I have had a heck of a time with a memory problem. Apparently, the Citizen class is supposed to make memory debugging simple. Well, I have no idea how to use it. Its taken about 2 weeks straight of my time to figure this out. Lets hope it doesn't take you as long.

I had been doing my debugging in C; perhaps its easier to use Citizen from Python. If so I will let you know.

Problem

I am having a memory overrun in my code somewhere.
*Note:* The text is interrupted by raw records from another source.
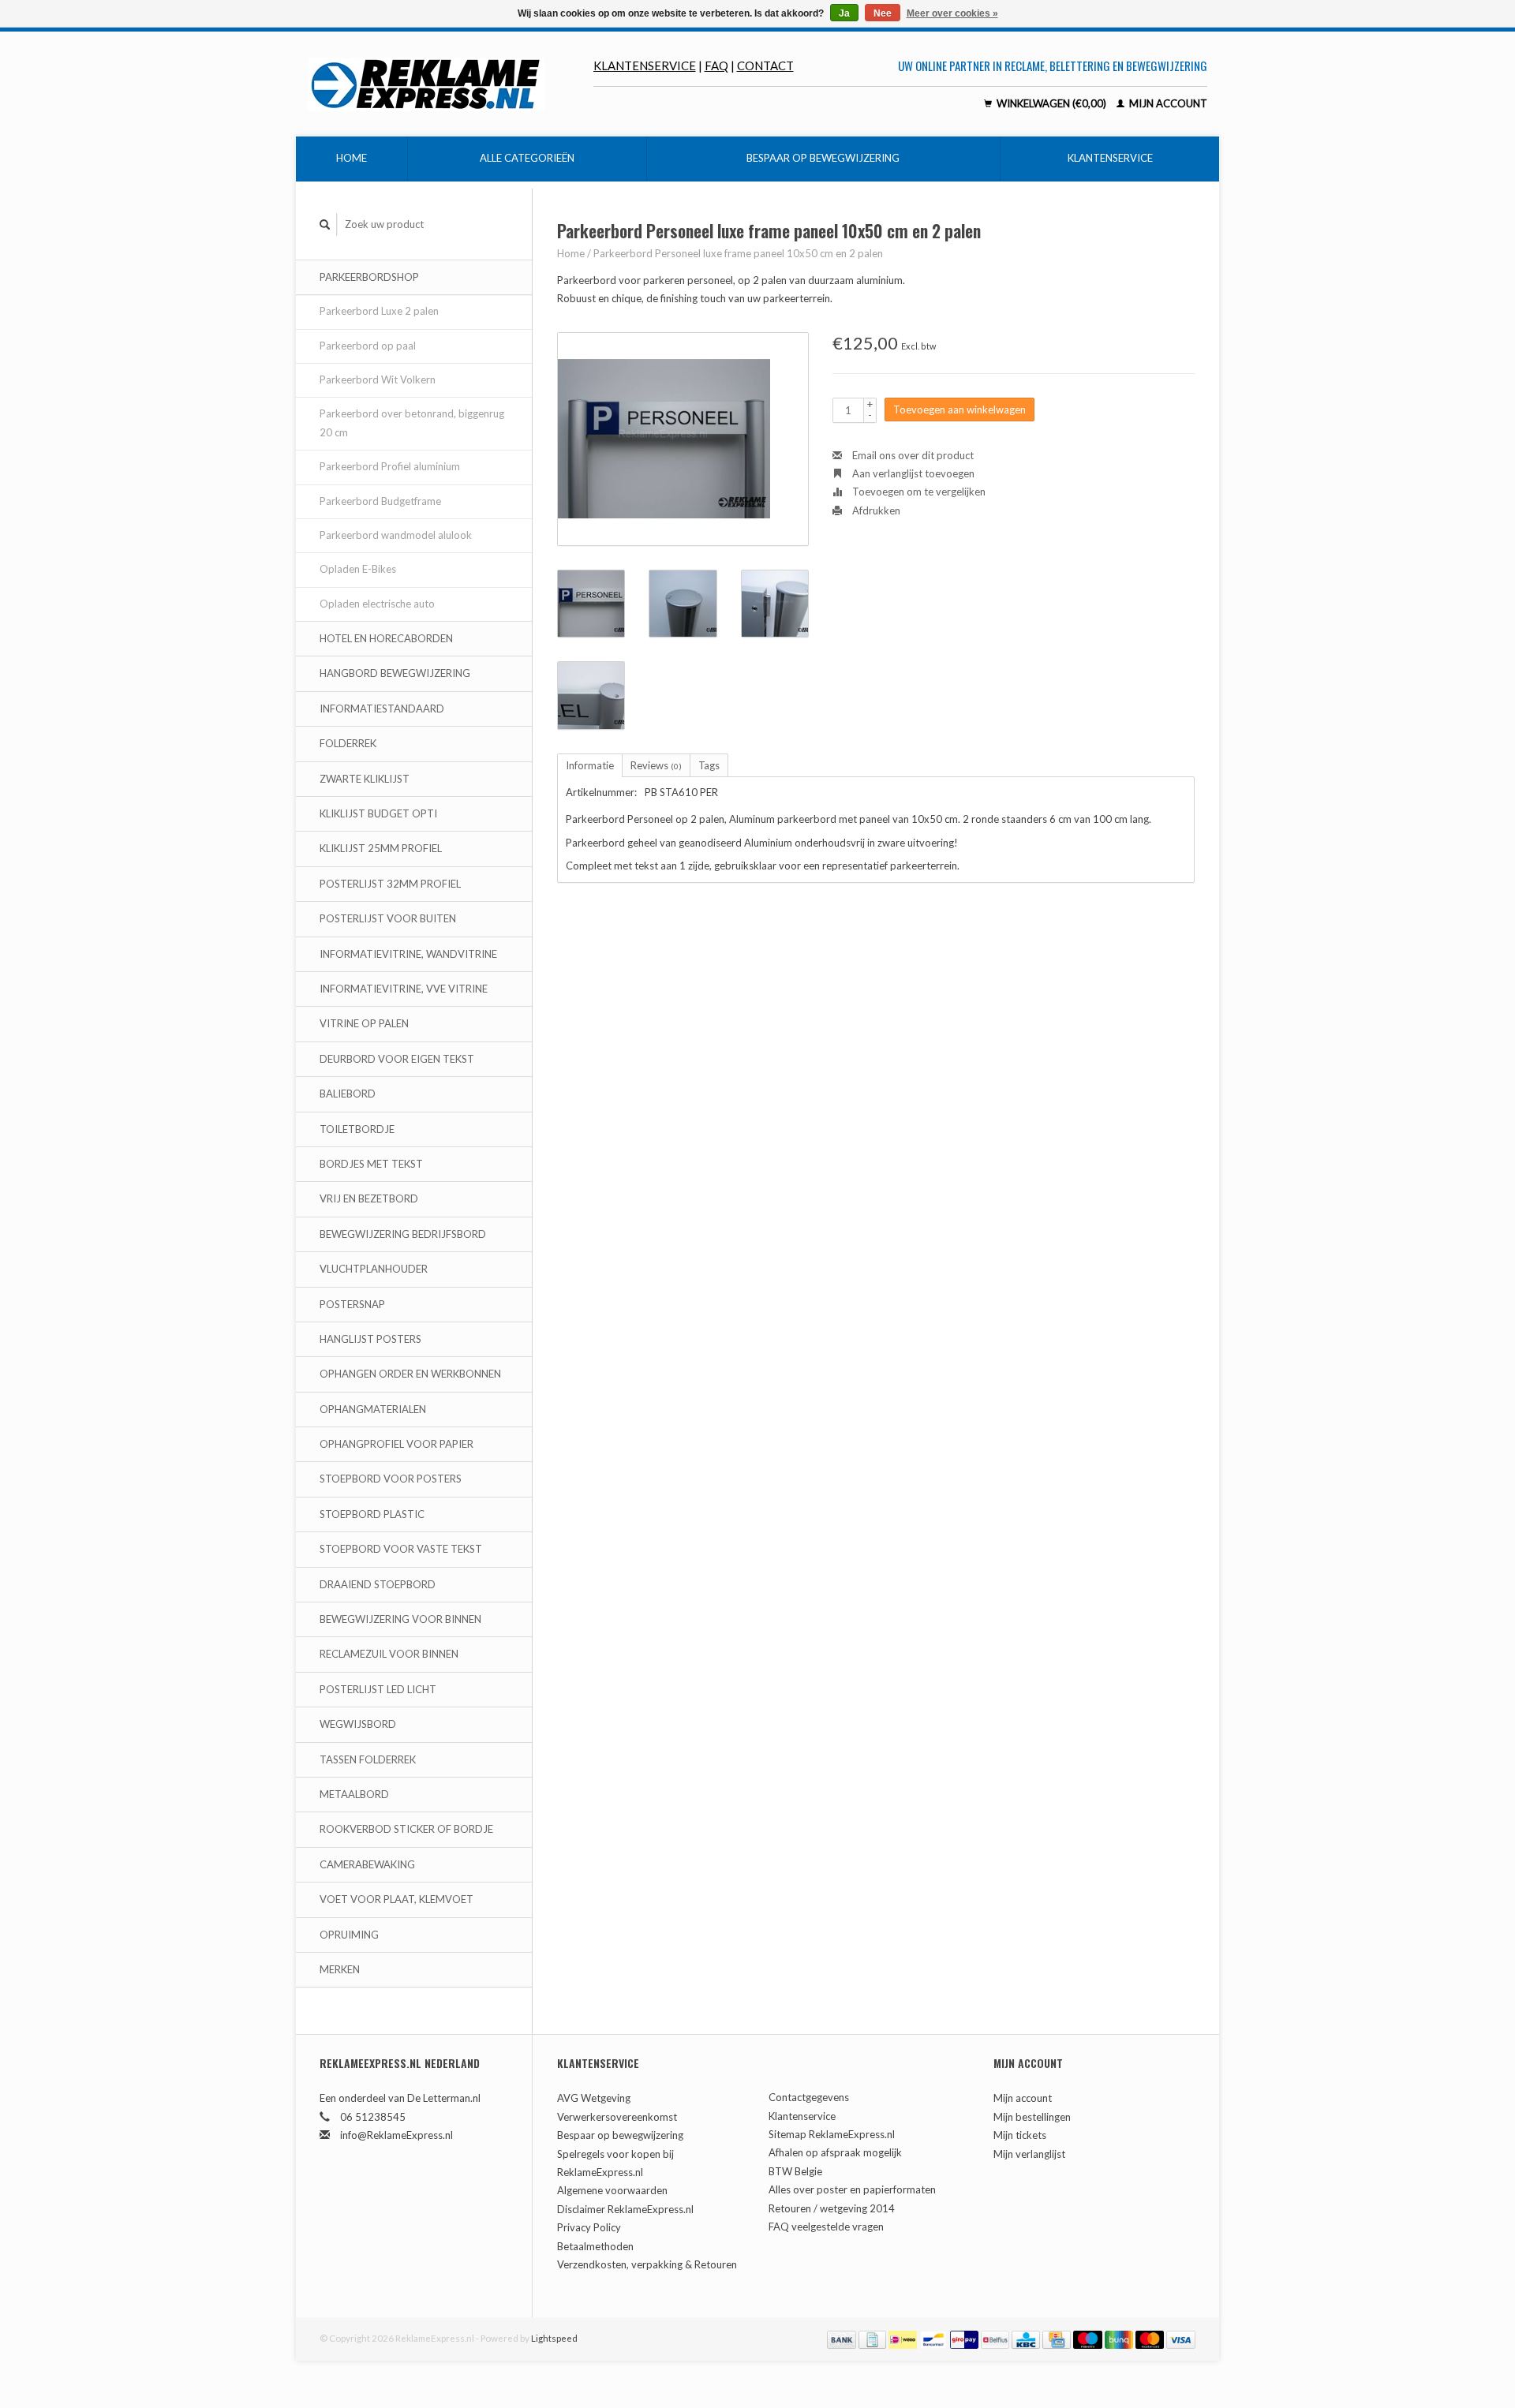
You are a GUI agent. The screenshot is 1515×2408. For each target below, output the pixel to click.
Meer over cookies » (952, 13)
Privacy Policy (589, 2227)
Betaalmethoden (595, 2246)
I think it is in an inner loop, where I allocate an lsst::fw::Image<KernelT> kImage(kernelCols, kernelRows);. Its being double-freed somehow, and I can't figure out how. This happens on something like 10% of the SuperMACHO images I have been working with. I can't predict under what conditions it crops up, but it does so repeatedly.

*** glibc detected *** free(): invalid pointer: 0x000000000384ede0 ***

Solution 1a : gdb and C

I don't know how to use gdb worth anything. I am a bad, bad programmer. Its killing me right now...

Result : I need to learn how to use gdb better

Solution 1b : gdb and Python

gdb python
run examples/runImageSubtract.py $FWDATA_DIR/SM/sm85.021115_0707.112_8.im $FWDATA_DIR/SM/sm85.021115_0707.112_8.tmpl tests/ImageSubtract_policy.paf

Solution 2 : Valgrind

Valgrind is apparently a good way to check on memory problems, but as far as I can tell its not interactive. It is however verbose. I need to compile both fw and imageproc with scons debug=1. Then I run my code with

valgrind --error-limit=no ./tests/testImageSubtract $FWDATA_DIR/SM/local/8/sm85.021115_0707.112_8.tmpl $FWDATA_DIR/SM/local/8/sm85.021115_0707.112_8.im > & VALGRIND.OUT &

I had to set --error-limit=no because there is a problem with VW, and everytime I try and do a pseudoinverse Valgrind says

==20071== Invalid read of size 8
==20071==    at 0x430EBD: vw::math::Matrix<double, 0, 0>::operator()(unsigned, unsigned) (Matrix.h:460)
==20071==  Address 0x7FECF2688 is on thread 1's stack
==20071==
==20071== Invalid write of size 8
==20071==    at 0x44BBBF: void vw::math::svd<vw::math::Matrix<double, 0, 0>, vw::math::Matrix<double, 0, 0>, vw::math::Vector<double, 0>, vw::math::Matrix<double, 0, 0> >(vw::math::Matrix<double, 0, 0> const&, vw::math::Matrix<double, 0, 0>&, vw::math::Vector<double, 0>&, vw::math::Matrix<double, 0, 0>&) (LinearAlgebra.h:196)
==20071==  Address 0x7FECF26C8 is on thread 1's stack

So there is an outstanding memory problem with VW+LAPACK; lets ignore it for now. Maybe this is actually the problem. But it takes the program a factor of several hundred longer to execute when running with Valgrind. And unfortunately this means my code takes 1 day to finally get to the error. Also, since I have sooooo many VW problems, I need to redirect the output to a file since it scrolls off my screen.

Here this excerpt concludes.